Mi colpirono in pieno volto come il primo schiaffo che mi aveva dato quel bastardo.

"Signora, sono lieto che si sia svegliata. Il suo compagno ci ha raccontato tutto; ci ha detto che si era appena svegliato quella mattina, che non la vedeva e quindi è venuto a cercarla e l'ha trovata svenuta sulle scale. Secondo lui è scivolata per via di una crisi del disturbo che ha. Lei sta bene ma, purtroppo la bambina non ce l'ha fatta. Mi dispiace."

La mia bambina era morta.
Non ero scivolata dalle scale, lui mi aveva spinta.
Come faceva a sapere del mio disturbo?

Tutte queste informazioni mi vorticavano nel cervello provocandomi una nausea incontenibile. Vomitai nel letto. Il dottore mi chiese se stavo bene ed io non risposi.
Non parlai più.
Mai più.
Mi chiusi nel mutismo mentre la mia mente architettava la sua vendetta.

Mi dimisero dall'ospedale dopo qualche settimana. In giro le voci correvano già: si diceva che avessi ucciso mia figlia di proposito per via della mia malattia mentale, che mi fossi buttata giù da sola dalle scale per uccidere quella creatura che portavo in grembo.

Una notte mi alzai dal letto con un gesto meccanico, presi la pistola che il mio compagno nascondeva in casa, come diceva lui per sicurezza, e gli sparai dritto dritto nel cuore sussurrando una frase dopo mesi di mutismo.

"Questo è per mia figlia"

Dopo quella notte tutti mi accusarono di essere pazza e di aver ucciso il mio compagno per la mia malattia mentale che mi rendeva una persona capace di uccidere l'uomo che ama.
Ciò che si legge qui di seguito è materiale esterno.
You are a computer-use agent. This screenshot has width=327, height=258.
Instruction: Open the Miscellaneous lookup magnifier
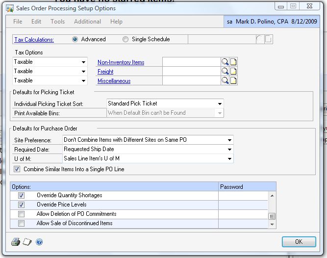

Per anni ho vissuto attraverso i pregiudizi della gente, nascondendomi in casa, non uscendo mai e facendo scena muta in tribunale. Ma poi ho incontrato il vero amore della mia vita: mio marito Valentin, che mi ha convinta a confessare tutto dicendomi che i giudici avrebbero sicuramente capito.
E così feci.

Andai in tribunale e raccontai tutto: del mio compagno violento e di mia figlia, del mio disturbo e del mio vero nome. Ma non andò come previsto.

Il 24 Aprile 2005 fui condannata all'ergastolo per frode e per omicidio volontario. Così presi la decisione che ora mi vuole in paradiso o all'inferno.
Lascio tutto ciò che ho a mio marito Valentin ed a mia figlia Violet lascio la pistola con cui ho reso il mondo un posto migliore.

Ora potete tornare alle vostre frenetiche vite bruciando il testamento di una malata di mente impossessata dal diavolo.

Pace a voi fratelli e che il diavolo che era in me, si impossessi della persona che merita di accoglierlo.